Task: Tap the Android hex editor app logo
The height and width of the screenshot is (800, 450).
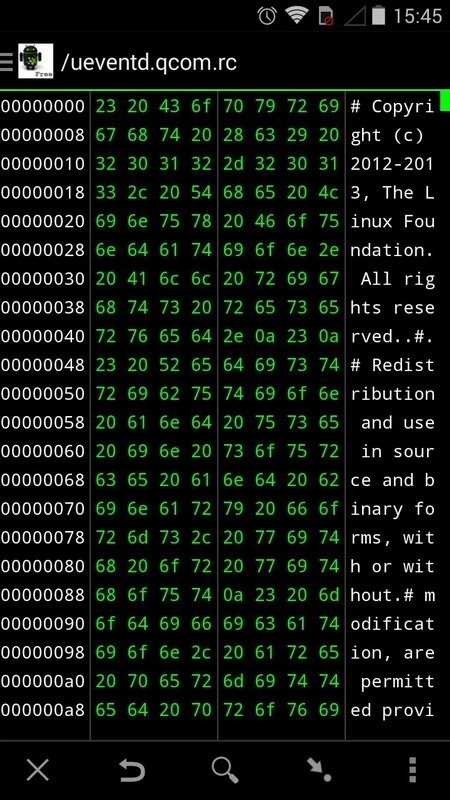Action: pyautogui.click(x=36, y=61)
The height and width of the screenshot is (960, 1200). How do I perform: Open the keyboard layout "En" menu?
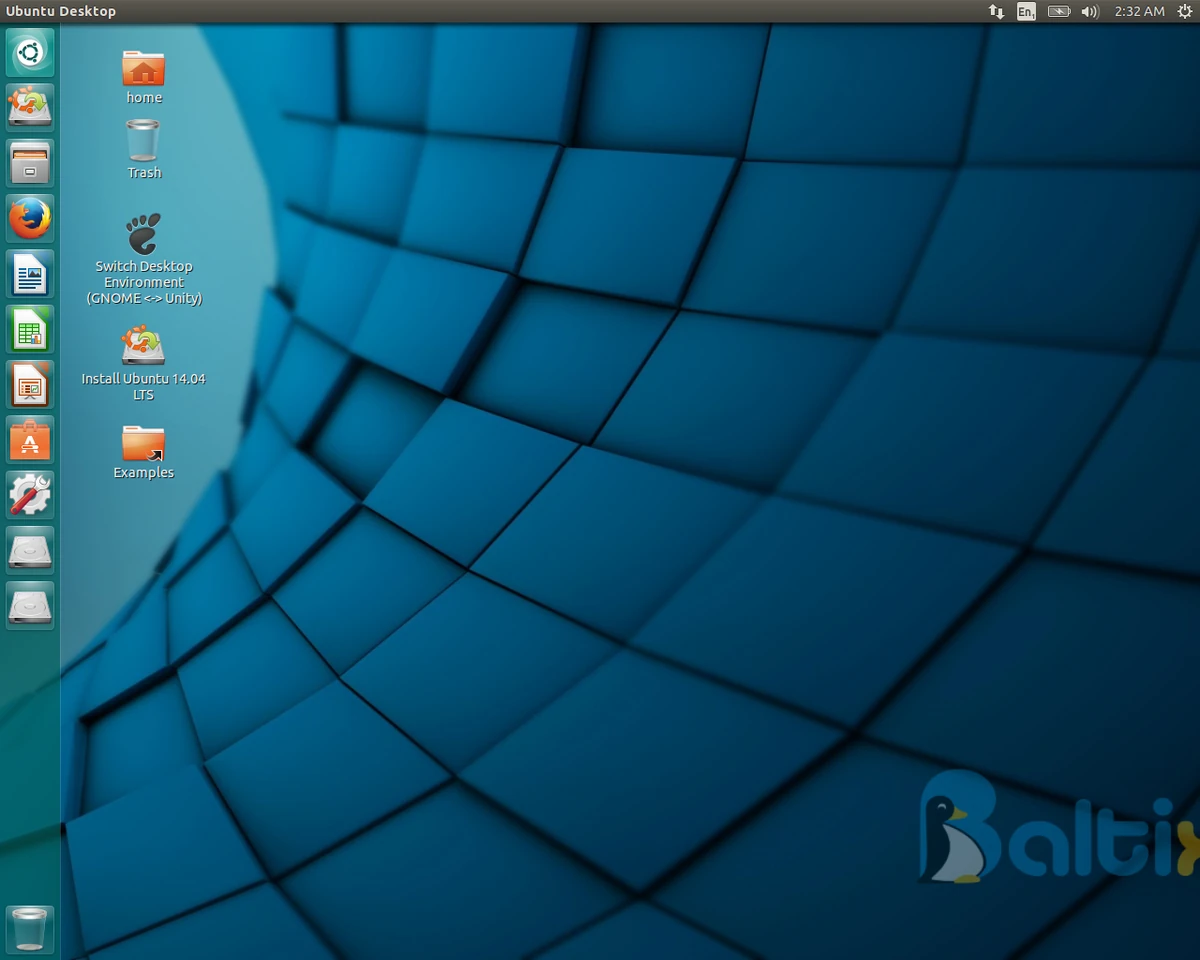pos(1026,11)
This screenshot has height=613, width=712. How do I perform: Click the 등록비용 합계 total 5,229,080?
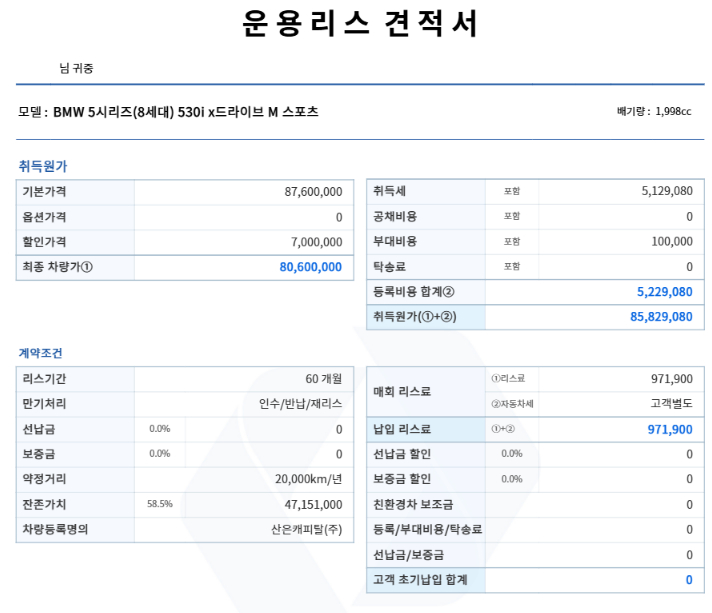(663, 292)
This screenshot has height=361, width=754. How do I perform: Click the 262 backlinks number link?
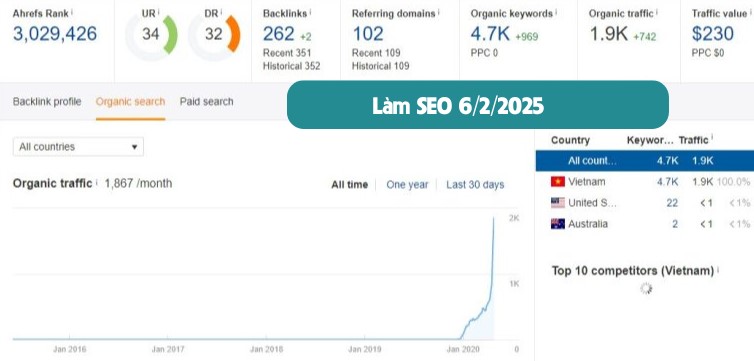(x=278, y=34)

◇ ◇ ◇ ◇ ◇ ◇ ◇

Work required:
An exact transcription of the data above is needed, without the pictures.

Task answer:
Task: Tap the Android hex editor app logo
The height and width of the screenshot is (800, 450).
Action: pyautogui.click(x=36, y=61)
The height and width of the screenshot is (960, 1200). How do I perform: Open the keyboard layout "En" menu?
pos(1026,11)
This screenshot has height=613, width=712. How do I perform: Click the 등록비용 합계 total 5,229,080?
(663, 292)
This screenshot has height=361, width=754. How do I perform: Click the 262 backlinks number link?
(x=278, y=34)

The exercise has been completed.